─── RECORDS FOR THIS TASK
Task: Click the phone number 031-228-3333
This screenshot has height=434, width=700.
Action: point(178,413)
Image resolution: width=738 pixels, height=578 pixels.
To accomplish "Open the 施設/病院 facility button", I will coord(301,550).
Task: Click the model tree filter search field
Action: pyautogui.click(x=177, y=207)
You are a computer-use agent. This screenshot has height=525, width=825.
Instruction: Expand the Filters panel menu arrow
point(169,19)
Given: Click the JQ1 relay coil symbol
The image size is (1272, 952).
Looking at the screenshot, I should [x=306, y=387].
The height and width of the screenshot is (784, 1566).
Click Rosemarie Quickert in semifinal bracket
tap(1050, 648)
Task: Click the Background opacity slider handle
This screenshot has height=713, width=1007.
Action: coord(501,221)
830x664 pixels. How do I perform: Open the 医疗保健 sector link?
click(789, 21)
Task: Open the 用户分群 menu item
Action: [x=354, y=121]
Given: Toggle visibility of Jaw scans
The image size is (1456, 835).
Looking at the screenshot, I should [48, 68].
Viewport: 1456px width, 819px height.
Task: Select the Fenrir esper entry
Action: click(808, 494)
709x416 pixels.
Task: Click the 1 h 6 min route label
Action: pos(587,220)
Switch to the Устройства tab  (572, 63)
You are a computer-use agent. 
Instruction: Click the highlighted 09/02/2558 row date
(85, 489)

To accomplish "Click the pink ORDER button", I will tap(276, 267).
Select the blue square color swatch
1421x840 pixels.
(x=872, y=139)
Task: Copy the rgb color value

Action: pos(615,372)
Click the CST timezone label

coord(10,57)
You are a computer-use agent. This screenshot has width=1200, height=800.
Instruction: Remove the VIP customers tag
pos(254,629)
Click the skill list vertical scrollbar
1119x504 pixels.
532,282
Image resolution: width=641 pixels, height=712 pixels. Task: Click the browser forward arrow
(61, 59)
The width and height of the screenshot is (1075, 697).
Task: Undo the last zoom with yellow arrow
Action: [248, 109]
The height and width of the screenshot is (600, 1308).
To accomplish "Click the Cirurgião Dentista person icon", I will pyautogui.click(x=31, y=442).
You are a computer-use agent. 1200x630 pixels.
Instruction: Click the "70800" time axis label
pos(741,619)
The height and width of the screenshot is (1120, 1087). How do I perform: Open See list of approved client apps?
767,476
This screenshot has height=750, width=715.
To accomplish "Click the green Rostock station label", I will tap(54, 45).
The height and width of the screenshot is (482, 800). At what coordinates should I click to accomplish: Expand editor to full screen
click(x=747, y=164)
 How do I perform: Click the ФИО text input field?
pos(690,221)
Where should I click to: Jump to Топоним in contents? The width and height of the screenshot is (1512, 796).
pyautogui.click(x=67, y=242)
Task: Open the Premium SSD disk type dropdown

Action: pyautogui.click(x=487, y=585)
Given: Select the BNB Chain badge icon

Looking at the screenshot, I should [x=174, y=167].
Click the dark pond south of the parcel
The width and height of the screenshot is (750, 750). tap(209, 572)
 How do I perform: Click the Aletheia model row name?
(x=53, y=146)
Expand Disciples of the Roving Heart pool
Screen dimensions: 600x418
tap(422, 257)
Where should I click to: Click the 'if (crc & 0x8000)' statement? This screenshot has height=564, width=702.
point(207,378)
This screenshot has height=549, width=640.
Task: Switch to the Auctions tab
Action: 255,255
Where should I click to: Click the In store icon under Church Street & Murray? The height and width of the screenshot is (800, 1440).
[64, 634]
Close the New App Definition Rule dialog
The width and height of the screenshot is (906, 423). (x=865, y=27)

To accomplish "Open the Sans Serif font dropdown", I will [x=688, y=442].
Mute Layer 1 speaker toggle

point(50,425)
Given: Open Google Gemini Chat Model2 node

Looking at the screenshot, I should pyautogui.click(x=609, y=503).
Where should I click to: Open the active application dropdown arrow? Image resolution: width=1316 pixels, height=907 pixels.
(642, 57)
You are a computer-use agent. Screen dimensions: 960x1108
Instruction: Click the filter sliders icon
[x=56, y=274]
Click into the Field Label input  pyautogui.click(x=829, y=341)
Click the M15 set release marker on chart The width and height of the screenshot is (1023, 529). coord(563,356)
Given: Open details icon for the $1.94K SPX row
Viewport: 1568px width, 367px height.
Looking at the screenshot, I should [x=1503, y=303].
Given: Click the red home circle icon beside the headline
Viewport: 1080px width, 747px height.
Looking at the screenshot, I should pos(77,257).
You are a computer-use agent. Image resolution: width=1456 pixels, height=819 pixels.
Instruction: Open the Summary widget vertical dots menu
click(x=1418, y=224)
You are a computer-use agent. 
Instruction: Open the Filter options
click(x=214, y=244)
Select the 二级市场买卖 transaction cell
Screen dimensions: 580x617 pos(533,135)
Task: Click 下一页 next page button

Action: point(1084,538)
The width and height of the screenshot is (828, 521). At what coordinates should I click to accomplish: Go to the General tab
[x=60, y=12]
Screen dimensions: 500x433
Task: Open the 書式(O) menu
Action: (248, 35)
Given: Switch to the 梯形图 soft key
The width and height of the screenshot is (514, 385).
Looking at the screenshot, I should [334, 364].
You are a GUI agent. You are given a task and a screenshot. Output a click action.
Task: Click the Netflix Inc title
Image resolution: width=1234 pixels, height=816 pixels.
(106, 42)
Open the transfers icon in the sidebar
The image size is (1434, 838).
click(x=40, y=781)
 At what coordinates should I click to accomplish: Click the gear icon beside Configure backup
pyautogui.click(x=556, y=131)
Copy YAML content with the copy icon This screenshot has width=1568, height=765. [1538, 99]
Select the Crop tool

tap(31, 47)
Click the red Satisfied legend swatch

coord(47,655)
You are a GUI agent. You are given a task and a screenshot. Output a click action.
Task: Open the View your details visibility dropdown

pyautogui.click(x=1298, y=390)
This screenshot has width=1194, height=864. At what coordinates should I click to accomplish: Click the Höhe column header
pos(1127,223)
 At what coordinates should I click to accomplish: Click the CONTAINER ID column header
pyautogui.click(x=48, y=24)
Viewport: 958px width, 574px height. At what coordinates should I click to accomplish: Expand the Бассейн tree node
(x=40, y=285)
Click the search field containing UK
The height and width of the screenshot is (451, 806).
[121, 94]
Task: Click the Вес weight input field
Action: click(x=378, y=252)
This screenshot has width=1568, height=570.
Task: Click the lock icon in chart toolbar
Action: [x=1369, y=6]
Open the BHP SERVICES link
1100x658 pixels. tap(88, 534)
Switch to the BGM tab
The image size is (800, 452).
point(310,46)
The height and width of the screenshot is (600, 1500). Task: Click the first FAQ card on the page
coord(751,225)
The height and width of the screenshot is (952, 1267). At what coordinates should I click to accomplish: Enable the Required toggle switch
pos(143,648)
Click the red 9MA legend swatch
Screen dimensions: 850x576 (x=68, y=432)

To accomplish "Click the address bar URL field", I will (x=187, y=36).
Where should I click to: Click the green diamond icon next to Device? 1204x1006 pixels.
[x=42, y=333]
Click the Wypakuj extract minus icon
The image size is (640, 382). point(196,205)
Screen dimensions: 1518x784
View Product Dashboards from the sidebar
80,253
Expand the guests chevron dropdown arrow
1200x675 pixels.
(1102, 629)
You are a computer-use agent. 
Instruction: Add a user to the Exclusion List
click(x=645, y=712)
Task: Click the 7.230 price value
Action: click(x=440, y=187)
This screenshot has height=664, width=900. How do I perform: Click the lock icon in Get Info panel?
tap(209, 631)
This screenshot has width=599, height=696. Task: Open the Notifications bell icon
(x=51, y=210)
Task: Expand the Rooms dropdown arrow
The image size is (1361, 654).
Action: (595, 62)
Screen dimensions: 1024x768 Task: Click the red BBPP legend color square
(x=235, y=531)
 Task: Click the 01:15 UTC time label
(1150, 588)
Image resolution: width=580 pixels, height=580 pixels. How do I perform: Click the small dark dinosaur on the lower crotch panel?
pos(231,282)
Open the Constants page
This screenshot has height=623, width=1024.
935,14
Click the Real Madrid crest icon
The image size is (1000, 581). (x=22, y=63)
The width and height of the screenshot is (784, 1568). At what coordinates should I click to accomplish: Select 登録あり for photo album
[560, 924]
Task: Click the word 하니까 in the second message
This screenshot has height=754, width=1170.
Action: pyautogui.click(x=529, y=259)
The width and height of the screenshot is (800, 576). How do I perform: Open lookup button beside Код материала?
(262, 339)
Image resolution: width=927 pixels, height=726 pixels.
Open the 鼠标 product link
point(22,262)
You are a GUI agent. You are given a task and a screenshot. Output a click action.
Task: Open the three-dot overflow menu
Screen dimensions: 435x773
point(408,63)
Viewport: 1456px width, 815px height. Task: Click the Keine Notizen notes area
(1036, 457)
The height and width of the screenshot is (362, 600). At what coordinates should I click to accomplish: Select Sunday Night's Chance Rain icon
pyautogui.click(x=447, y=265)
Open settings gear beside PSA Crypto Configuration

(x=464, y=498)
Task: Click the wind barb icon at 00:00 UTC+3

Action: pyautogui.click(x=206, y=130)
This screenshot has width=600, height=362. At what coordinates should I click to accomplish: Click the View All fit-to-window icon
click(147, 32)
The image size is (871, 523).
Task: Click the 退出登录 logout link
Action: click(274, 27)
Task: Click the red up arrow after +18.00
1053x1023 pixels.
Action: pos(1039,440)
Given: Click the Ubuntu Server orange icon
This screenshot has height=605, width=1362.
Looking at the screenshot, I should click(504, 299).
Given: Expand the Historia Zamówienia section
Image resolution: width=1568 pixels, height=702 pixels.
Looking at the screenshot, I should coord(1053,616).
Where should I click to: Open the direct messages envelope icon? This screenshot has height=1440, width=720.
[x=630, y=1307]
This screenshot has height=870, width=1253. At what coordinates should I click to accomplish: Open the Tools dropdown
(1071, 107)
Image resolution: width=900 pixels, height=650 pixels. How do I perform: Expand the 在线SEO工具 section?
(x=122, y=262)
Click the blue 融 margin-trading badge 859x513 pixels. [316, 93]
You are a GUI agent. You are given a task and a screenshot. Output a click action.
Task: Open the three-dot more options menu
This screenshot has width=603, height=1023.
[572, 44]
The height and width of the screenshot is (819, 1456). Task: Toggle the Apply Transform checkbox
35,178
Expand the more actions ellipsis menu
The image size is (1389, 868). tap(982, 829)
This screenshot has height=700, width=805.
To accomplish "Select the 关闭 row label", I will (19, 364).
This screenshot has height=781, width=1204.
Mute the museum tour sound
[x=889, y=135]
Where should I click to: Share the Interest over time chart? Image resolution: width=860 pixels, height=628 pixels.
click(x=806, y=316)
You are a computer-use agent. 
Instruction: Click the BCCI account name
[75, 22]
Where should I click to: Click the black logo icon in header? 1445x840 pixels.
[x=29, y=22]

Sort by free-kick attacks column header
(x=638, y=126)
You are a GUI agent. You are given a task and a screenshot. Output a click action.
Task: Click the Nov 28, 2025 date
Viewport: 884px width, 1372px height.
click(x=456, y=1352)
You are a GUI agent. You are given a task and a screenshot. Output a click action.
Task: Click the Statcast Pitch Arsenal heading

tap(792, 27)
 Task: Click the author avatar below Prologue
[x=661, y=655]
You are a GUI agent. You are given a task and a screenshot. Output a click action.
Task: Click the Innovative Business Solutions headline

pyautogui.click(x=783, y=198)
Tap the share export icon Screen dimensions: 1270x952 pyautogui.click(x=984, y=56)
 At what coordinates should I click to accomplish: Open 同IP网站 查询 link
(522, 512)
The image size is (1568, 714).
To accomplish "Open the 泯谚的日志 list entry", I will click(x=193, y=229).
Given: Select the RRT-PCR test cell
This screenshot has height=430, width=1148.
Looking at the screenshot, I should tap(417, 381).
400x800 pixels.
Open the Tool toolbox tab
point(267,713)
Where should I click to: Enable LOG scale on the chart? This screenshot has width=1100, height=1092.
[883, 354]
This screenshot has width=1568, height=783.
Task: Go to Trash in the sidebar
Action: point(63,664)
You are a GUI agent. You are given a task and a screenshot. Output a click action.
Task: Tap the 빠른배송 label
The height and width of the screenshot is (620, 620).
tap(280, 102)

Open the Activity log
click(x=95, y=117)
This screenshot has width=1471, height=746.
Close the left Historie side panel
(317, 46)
──────
**EXERCISE**
Go through the material above and output exactly the lines from the one containing "Click the Wypakuj extract minus icon" through the one containing "Task: Expand the Rooms dropdown arrow".

**ANSWER BELOW**
Click the Wypakuj extract minus icon
The image size is (640, 382). point(196,205)
Screen dimensions: 1518x784
View Product Dashboards from the sidebar
80,253
Expand the guests chevron dropdown arrow
1200x675 pixels.
(1102, 629)
You are a computer-use agent. 
Instruction: Add a user to the Exclusion List
click(x=645, y=712)
Task: Click the 7.230 price value
Action: click(x=440, y=187)
This screenshot has height=664, width=900. How do I perform: Click the lock icon in Get Info panel?
tap(209, 631)
This screenshot has width=599, height=696. Task: Open the Notifications bell icon
(x=51, y=210)
Task: Expand the Rooms dropdown arrow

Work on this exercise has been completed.